A number of recent authors have developed models that analyze capital budgeting decisions. These models allow the analyst to vary many of the input variables and to quantify the risk of the project. The following discussion summarizes several of these authors' results.

Most current real estate simulation work is predated by, and largely based on, dissertation work done by Steven Phyrr in the 1960s. On a more current note, Taggart (1999) presents a useful capital budgeting analysis model that uses discounted cash flow (DCF) and allows the user to estimate all of the components of the annual cash flows. This model would provide excellent input data for the model presented in this paper. Mahoney and Kelliher (1999) introduce an interesting capital budgeting model that incorporates uncertainty in the cash flow estimates by utilizing Monte Carlo simulation. Their model, while practical and useful, does introduce a higher level of complexity to the capital budgeting decision. Winston (1998) develops a model for multi-period capital budgeting using the Solver Tool in Excel. This linear programming model allows the analyst to sort through many capital budgeting projects and select the best, subject to time and cost constraints, with the objective of maximizing overall NPV. Ragsdale (2001) also presents a model that utilizes Solver to find the optimal combination of capital budgeting projects subject to capital constraints, while maximizing NPV. The author develops a model that uses Crystal Ball and OptQuest (Monte Carlo simulation tools) to perform optimal project selection, while considering risk factors, such as probability of success and minimum and maximum revenues. The solution is subject to an initial investment constraint, while maximizing NPV. Benninga (2000) demonstrates the use of data tables in capital budgeting analysis. After calculating the point estimate for NPV, a set of growth rates are assumed (growth of annual cash flows) and the NPV is calculated for each of these growth rates.

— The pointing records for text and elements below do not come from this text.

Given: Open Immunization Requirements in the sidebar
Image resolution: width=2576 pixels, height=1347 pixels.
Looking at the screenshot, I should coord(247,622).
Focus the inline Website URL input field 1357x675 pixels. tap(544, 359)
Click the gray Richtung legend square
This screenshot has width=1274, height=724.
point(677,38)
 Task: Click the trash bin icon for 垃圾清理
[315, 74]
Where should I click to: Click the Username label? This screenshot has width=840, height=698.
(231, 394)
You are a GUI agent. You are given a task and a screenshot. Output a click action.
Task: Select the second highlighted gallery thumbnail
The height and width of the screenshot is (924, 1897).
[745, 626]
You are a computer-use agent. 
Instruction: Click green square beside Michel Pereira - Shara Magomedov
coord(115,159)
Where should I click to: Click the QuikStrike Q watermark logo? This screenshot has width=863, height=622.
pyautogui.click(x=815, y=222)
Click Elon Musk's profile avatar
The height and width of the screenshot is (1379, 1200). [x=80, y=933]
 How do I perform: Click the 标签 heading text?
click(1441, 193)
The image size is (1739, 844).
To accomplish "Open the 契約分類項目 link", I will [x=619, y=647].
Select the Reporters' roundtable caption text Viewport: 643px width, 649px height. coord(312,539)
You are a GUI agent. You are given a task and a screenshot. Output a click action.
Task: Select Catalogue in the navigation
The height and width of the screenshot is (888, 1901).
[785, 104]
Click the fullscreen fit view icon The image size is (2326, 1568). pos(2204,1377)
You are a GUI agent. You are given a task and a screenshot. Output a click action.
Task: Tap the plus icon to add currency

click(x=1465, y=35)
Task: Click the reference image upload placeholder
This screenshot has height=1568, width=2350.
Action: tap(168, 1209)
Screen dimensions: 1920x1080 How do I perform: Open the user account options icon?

The analyst can use the results to assess the risk of the project based on the resulting range of NPVs. Mayes and Shank (2001) provide a through discussion of capital budgeting and the application of Excel models for the analysis. They also integrate risk-adjusted discount rates and Monte Carlo simulation to assess project risk. On a complementary note, Weaver and Michelson (2003) describe the use of a similar model to analyze NPV in a capital budgeting context.